En az 46 yeni termik santrala hazırlanan Türkiye’nin var olan 15 termik santralla imtihanı da çok acılı geçmişti: 
Yatağan Termik Santralı 1976 yılında davul zurnayla açıldı. Santral kuruluşundan 30 yıl sonra baca gazı arıtma tesisine kavuştu! Hakkında bina yakın dava açılan santral bir ara Bakanlar Kurulu’nun çıkardığı gizli kararnameyle bile çalıştırıldı. Yatağan AİHM’nin ‘ezberlediği’ isimlerden biri oldu.

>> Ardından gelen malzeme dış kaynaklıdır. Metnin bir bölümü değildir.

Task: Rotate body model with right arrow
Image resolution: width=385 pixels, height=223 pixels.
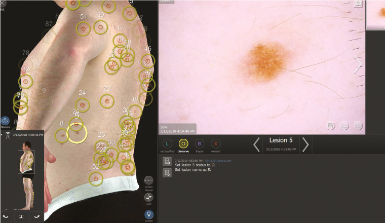Action: (x=37, y=216)
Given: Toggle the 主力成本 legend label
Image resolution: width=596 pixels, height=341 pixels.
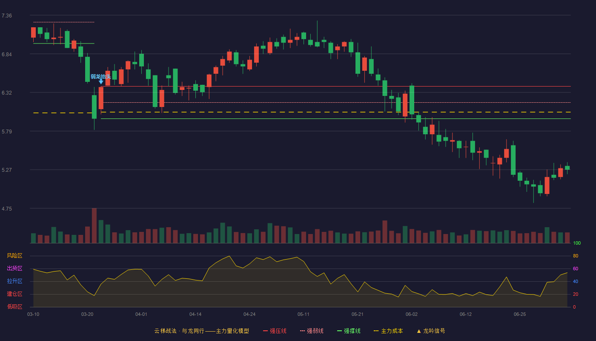Looking at the screenshot, I should pyautogui.click(x=392, y=331).
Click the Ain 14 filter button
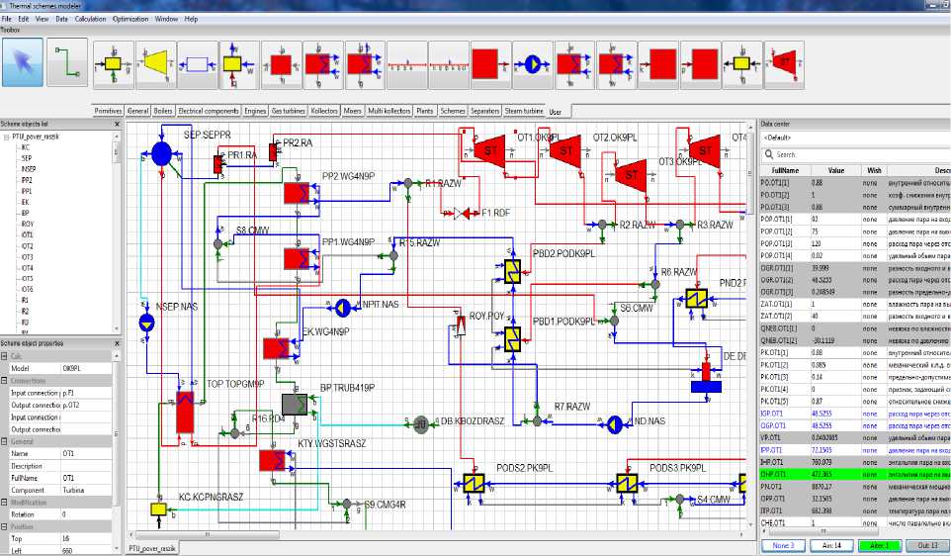Image resolution: width=951 pixels, height=556 pixels. pyautogui.click(x=831, y=544)
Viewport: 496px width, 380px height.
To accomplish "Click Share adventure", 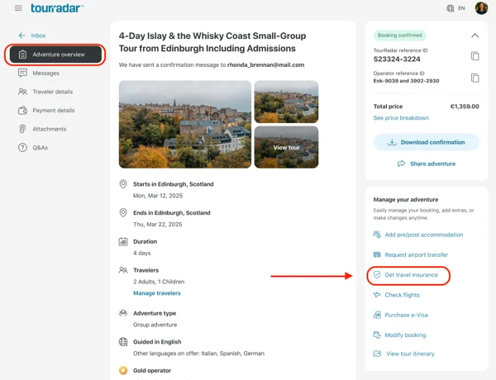I will pos(426,164).
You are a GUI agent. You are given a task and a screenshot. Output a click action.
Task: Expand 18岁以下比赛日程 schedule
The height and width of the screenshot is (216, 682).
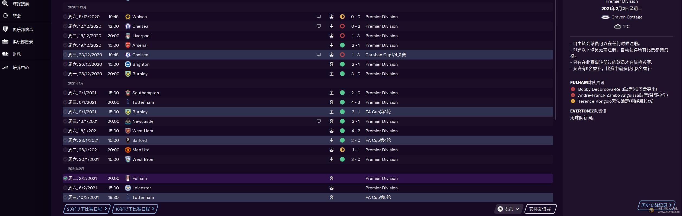[135, 209]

Afşin-Elbistan Termik santralı da tam yaklaşık 20 yıl boyunca baca gazı arıtma tesisi olmadan çalıştırıldı. Kül tutma filtreleri 10 yıl boyunca ‘arızalı’ olan santralın bacasından yılda 15 milyon ton katı, sıva, gaz ve radyoaktif madde doğanın üzerine yağdı. Milyonlarca ton kömür nedeniyle tarım bitti. Yeraltı suları kirlendi. 

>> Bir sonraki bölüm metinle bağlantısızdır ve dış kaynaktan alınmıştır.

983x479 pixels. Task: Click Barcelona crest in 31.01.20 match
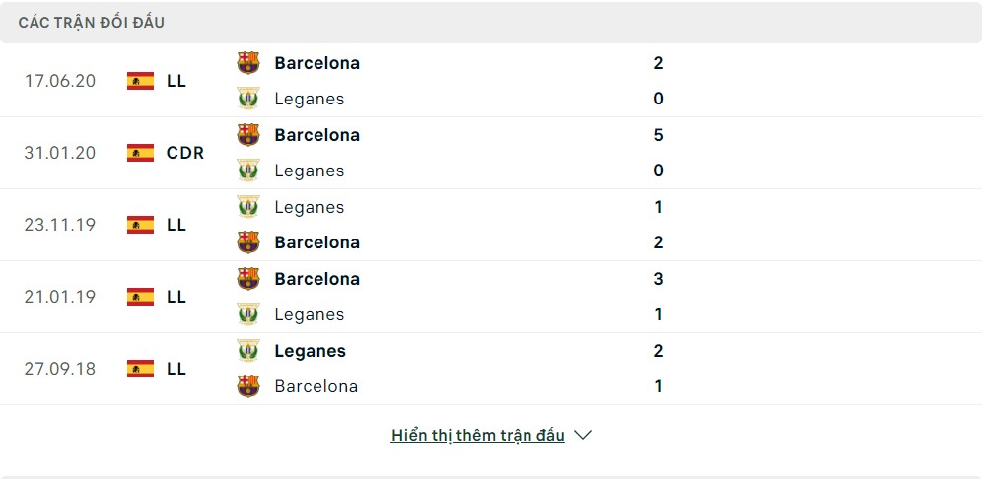coord(248,135)
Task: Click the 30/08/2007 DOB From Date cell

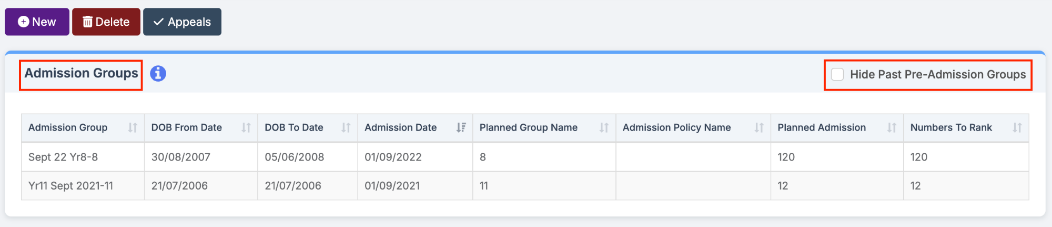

Gökova Termik Santralı, Gökova’yı korumak için yapılan hummalı çalışmaları baltaladı. Çukurova Üniversitesi’nin raporuna göre Adana Yumurtalık’taki Sugözü Termik Santralı’ndan salınan soğutma suyu nedeniyle bölgede balıkçılık neredeyse durdu. Balıkçılar bu nedenle AİHM’e dava açtı. 

 


ABD’ye bakın!
Marmara Üniversitesi Yeni Teknolojiler Araştırma ve Uygulama Merkezi Müdürü Prof. Dr. Tanay Sıdkı Uyar: “Bu yıl ABD’de 100 termik santral ihalesi iptal edildi. Bu Time’da  yılın ilk 10 çevre olayı arasında gösterildi. Birincisi ise Obama’nın seçilmesiydi. Çok konuşulan ‘karbondioksiti tutma’ teknolojisi (bacadan çıkan karbonun sıvılaştırılıp yeraltında saklanması) geliştirilmedi. Pazarlanan termik santralların küresel ısınma yükünü diğer ülkelere aktarmaktan başka katkısı olmadığını düşünüyorum. Aralık’ta Kopenhag’daki zirvede iklim için  bundan sonra ne yapılacağı konuşulacak.
O zamana kadar ülkemizde yapılacak her türlü termik santral projesinin halı altına karbon çöpü atmaktan başka bir yararı olmayacağını düşünüyorum.”